My thesis consists of an introduction and four chapters:
 ‘Hymns and hymnbooks’, examining the printing, circulation and uses of hymns
and hymnbooks as tools of confessionalisation. The analysis of official printed
hymnbooks alongside manuscript hymns and hymnbooks reveals that Lutheran
and Calvinist hymn cultures were never fully distinct, but drew on common
origins and complementary aims of vernacular singing.

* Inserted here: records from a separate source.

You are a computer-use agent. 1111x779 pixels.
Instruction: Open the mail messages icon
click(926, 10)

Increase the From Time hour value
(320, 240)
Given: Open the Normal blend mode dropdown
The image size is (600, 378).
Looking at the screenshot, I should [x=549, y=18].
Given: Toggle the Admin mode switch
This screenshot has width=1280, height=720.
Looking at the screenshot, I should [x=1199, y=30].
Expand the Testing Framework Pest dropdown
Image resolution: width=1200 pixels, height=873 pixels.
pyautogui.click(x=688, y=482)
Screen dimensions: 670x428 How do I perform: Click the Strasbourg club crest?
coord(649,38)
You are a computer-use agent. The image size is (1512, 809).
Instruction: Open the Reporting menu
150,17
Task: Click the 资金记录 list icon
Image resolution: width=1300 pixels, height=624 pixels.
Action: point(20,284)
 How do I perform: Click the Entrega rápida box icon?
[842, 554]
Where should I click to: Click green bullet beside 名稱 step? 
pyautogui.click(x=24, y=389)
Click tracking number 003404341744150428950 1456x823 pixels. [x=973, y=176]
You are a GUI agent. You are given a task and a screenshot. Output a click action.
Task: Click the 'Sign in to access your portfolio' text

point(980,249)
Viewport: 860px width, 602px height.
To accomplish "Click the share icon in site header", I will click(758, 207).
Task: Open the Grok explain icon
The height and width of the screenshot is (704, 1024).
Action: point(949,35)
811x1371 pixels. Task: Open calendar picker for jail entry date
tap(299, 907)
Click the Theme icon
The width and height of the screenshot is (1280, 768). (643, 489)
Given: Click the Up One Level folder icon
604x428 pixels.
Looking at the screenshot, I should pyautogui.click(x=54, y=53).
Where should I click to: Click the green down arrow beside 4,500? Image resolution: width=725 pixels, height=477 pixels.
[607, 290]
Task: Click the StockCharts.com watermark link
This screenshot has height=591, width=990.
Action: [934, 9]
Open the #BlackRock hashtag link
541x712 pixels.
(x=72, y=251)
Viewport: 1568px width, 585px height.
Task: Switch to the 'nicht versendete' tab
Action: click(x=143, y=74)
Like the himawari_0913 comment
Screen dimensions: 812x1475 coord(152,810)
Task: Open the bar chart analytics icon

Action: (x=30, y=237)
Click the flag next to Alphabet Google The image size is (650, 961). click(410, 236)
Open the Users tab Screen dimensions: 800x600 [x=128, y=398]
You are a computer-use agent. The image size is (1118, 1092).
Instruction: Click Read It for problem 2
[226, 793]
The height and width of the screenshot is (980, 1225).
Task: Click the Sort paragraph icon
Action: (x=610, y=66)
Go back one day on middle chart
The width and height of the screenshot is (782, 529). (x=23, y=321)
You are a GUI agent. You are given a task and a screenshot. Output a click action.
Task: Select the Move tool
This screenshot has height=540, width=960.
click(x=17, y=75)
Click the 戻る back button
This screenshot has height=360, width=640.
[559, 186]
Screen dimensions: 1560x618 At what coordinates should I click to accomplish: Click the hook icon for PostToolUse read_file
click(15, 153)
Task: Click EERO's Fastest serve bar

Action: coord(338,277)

 ‘Music and cultural exchange’, investigating how Heidelberg’s musical culture
was influenced by the large number of foreign visitors to the city. Not only was
Heidelberg’s print culture marketing foreign music, but the inflow of university
students, refugees and court visitors created a more diverse musical culture than
heretofore observed.
 ‘Music and education’, considering how strategies and goals of music education
were shared by Lutherans and Calvinists. The career paths of two former
Heidelberg university students who became professional musicians are traced as
micro-historical case studies of how confessional lines were negotiated and
transgressed.
 ‘Music and courtly festivities’, exploring how the desire for musical splendour
commensurate to princely status was achieved in light of not only confessional
tensions but also music’s ephemeral nature. Extant commemorative books reveal
that strategies for musical splendour were regulated by imperial expectations and
also local traditions.
This thesis brings together hitherto unknown archival material and numerous printed
sources with theories of cultural history, material culture and cultural exchange to challenge
misunderstandings about Reformed musical culture, to show the extensive overlapping of
Reformed and Lutheran musical cultures, and to explore the relationship of confessionalised
music to pre-Reformation religious and political networks.
Heinz Schilling, ‘Confessional Europe’, in Handbook of European History, 1400–1600: Late Middle Ages,
Renaissance and Reformation, Volume 2, ed. Thomas A. Brady et al. (Leiden: Brill, 1995), 641.